En la Fuente del Boulevard, lugar que anteriormente recomendó el equipo de Cruz Roja a Encarni, espera otro grupo de personas. Entre ellos están Salud y Pedro, pareja sentimental de 44 y 61 años respectivamente, que se conoció en la calle hace 5 años y que, a día de hoy, vive en la misma habitación de alquiler ubicada en la calle Platero Repiso, que pagan gracias a la pensión por enfermedad que reciben. Salud sufre artrosis y falta de calcio en los huesos, y Pedro es enfermo de VIH. Ella se ve obligada a llevar su muleta siempre en la mano y él, reconoce que le gustaría trabajar, pero que el dolor a veces se le hace insoportable. Pedro, en su día, trabajó en el campo, en la construcción y en el sector joyero, aunque se queja de las condiciones en las que lo hizo. «A veces trabajaba sin contrato, sin asegurar. Fuera de Córdoba me ofrecían mejores condiciones de trabajo, pero no estamos en circunstancias para irnos de un lado para otro teniendo en cuenta nuestra condición de salud», narra él.

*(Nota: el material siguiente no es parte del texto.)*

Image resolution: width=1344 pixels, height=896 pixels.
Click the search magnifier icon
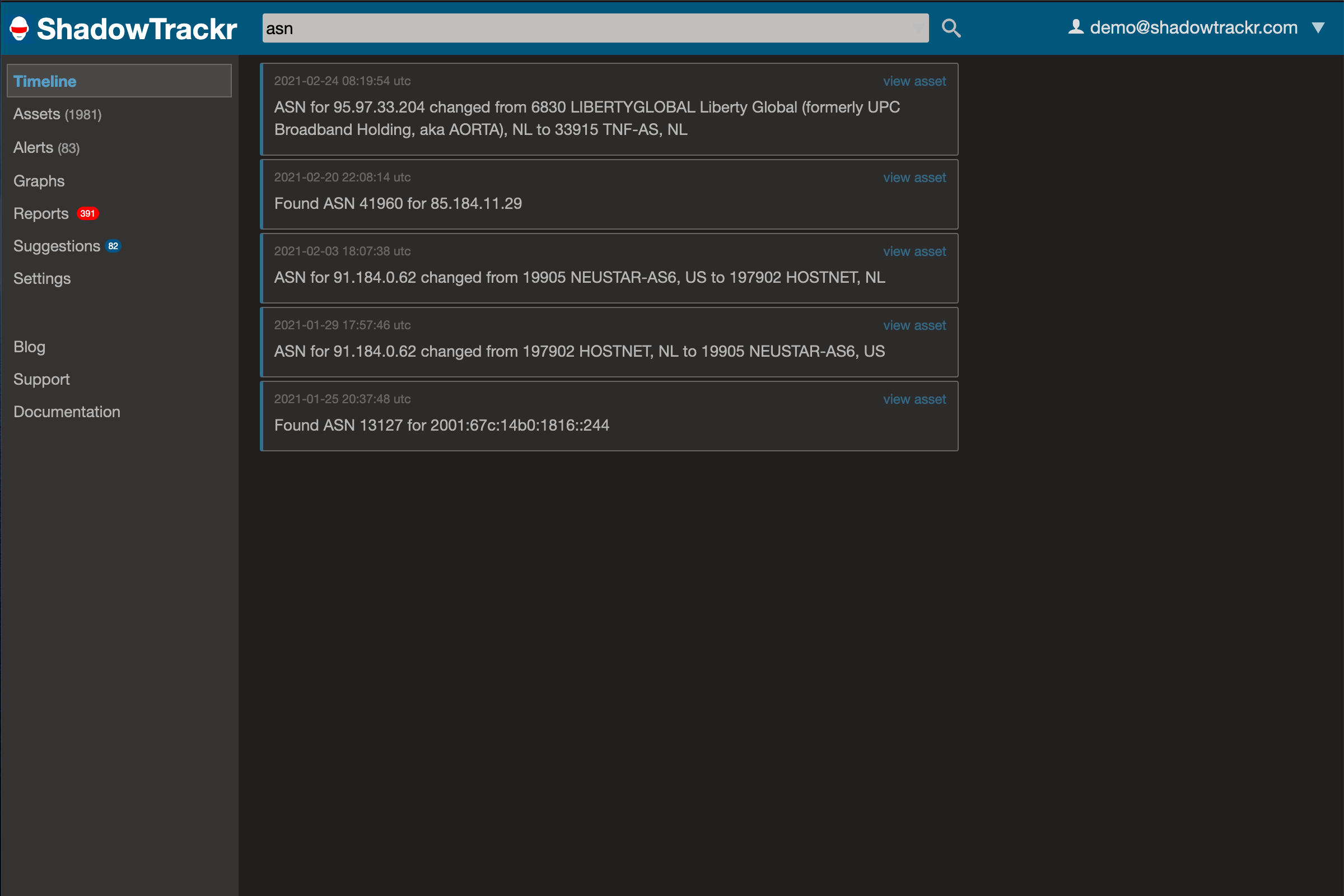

Dicen los expertos que el cerebro está totalmente preparado para la supervivencia, que el ser humano tiene una absoluta capacidad de adaptación a las circunstancias. Lo que no mencionan es que, a veces, este superpoder no corre a su favor. Todavía existen, por suerte, personas como los voluntarios de Cruz Roja, que se proponen evitar a toda costa que alguien tenga que poner a prueba esta habilidad hasta los límites menos pensados.